*** Opening Text under study ***
Last week, The Association of Health Care Journalists, along with IRE and five other journalism and open-government groups, sent a letter to the U.S. Department of Agriculture calling for the release of public information about the country's food stamp program. From the AHCJ blog:
Currently, the USDA refuses to reveal how much money individual retailers make from the Supplemental Nutrition Assistance Program, better known as food stamps. Additionally, the USDA does not disclose which products are purchased with SNAP dollars or how much is spent on each product, in aggregate.
The USDA’s position runs contrary to President Obama’s promise of government transparency, and stands in sharp contrast with practices at other federal agencies. For example, the Temporary Assistance for Needy Families discloses where recipients used their EBT cards to withdraw cash assistance. A wealth of information is available about Medicare and Medicaid.
*** Closing Text under study ***
_What to work on_.
(1) List every government program named in the food stamp passage.
(2) Answer these questions from the food stamp passage:
(a) How many other journalism and open-government groups signed the letter along with the Association of Health Care Journalists and IRE?
(b) What does Temporary Assistance for Needy Families disclose?
(c) Whose promise does the USDA's position go against?
(3) Write the next part of the food stamp passage, picking up after its last sentence.
*** Opening Information provided ***
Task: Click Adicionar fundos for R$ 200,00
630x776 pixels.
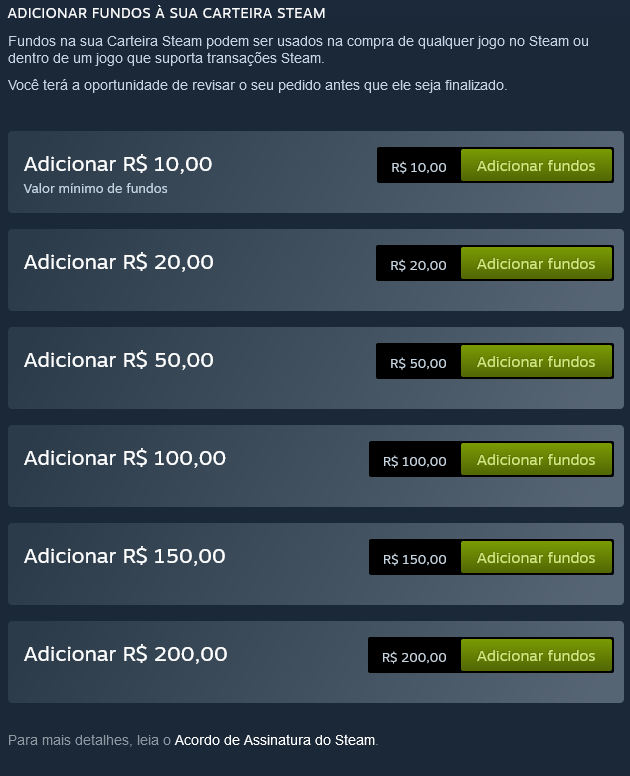Action: tap(536, 655)
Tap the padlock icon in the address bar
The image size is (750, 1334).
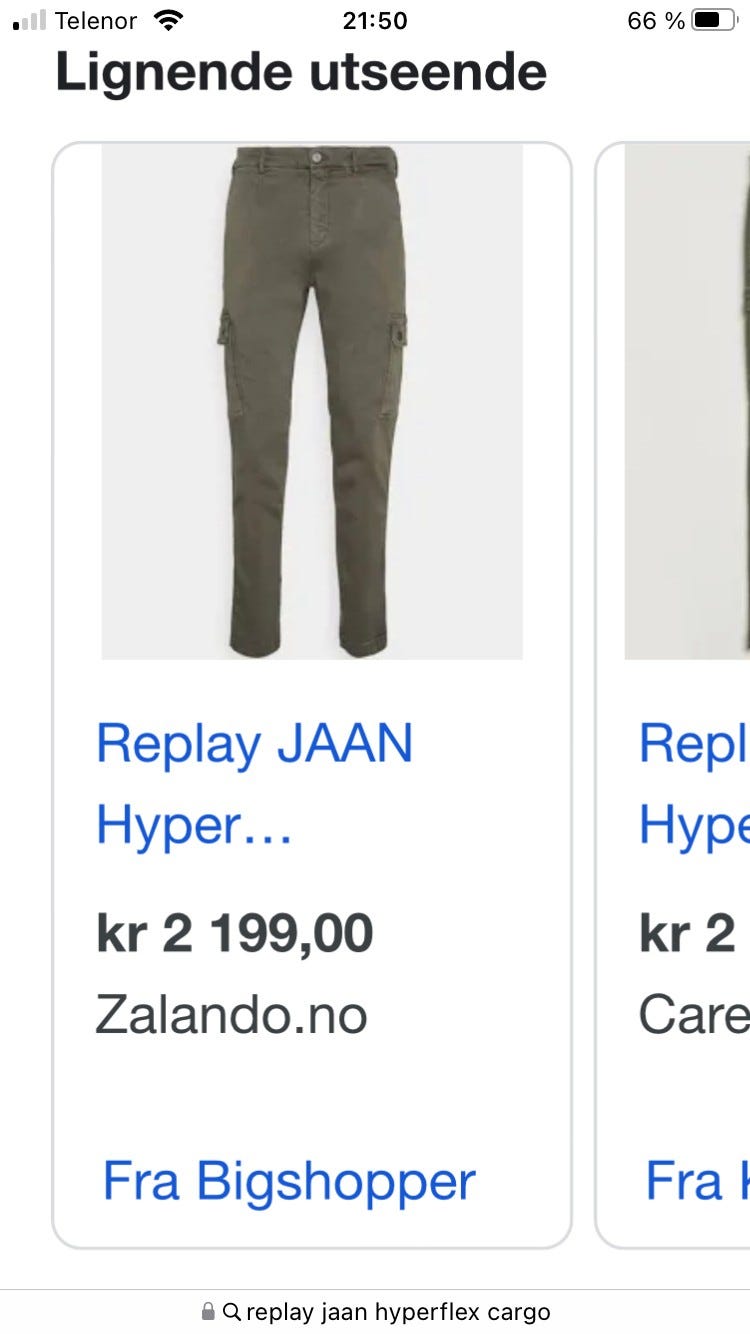[208, 1311]
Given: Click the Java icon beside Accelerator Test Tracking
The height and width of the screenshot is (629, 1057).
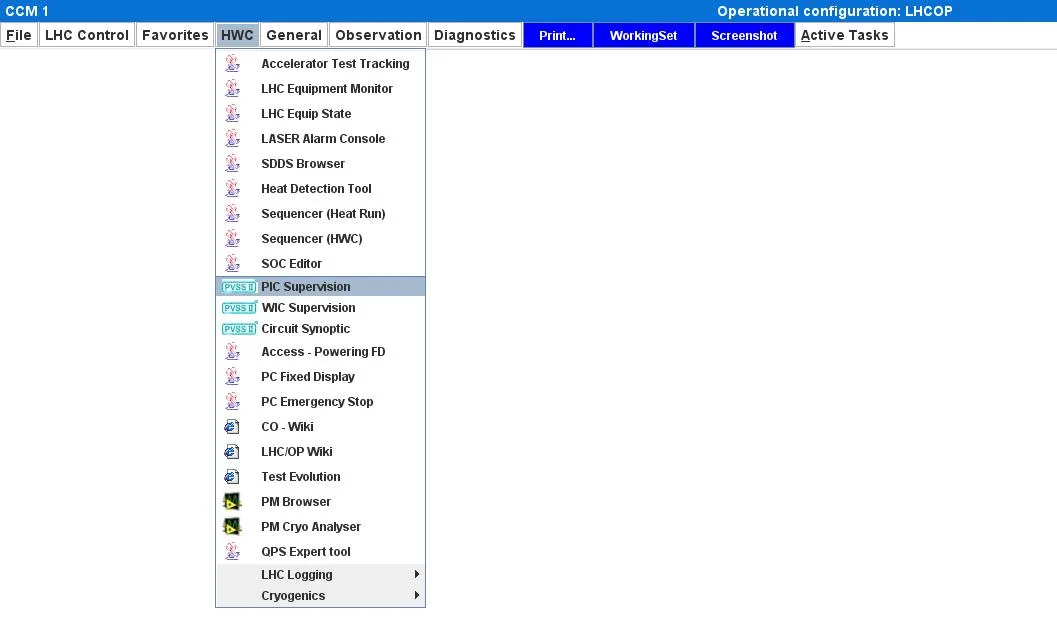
*** Closing Information provided ***
_Results of the tasks_.
(1)
Supplemental Nutrition Assistance Program (food stamps)
Temporary Assistance for Needy Families
Medicare
Medicaid

(2)
(a) Five.
(b) Where recipients used their EBT cards to withdraw cash assistance.
(c) President Obama's promise of government transparency.

(3)
“With any federal program, but especially one as large as SNAP, records should be public unless there is a compelling reason to hide them,” said the letter to Agriculture Secretary Tom Vilsack, signed by AHCJ president Charles Ornstein and leaders of the Association of Food Journalists, Investigative Reporters and Editors, the National Association of Science Writers, the National Freedom of Information Coalition, the Reporters Committee for Freedom of the Press and the Society of Professional Journalists.
Also this week, the Society of Environmental Journalists is calling for greater transparency within the U.S. Environmental Protection Agency. The SEJ writes that the Obama administration has been far from transparent with the press and that the EPA is among the most opaque of agencies
"Reporters who have covered the EPA for several decades say the agency was far more media-friendly and open prior to 2000," according to the SEJ. "But media policies were substantially eroded during the administration of George W. Bush, and they’ve only gotten worse under President Obama.
"SEJ calls on the administration to streamline the handling of information and interview requests, and to allow more open and direct access to administrators, policymakers and the scientists whose research guides government decisions. We also urge EPA, Interior and Energy department administrators to hold regular news conferences, both in person and via conference call, to answer reporters’ questions on all topics."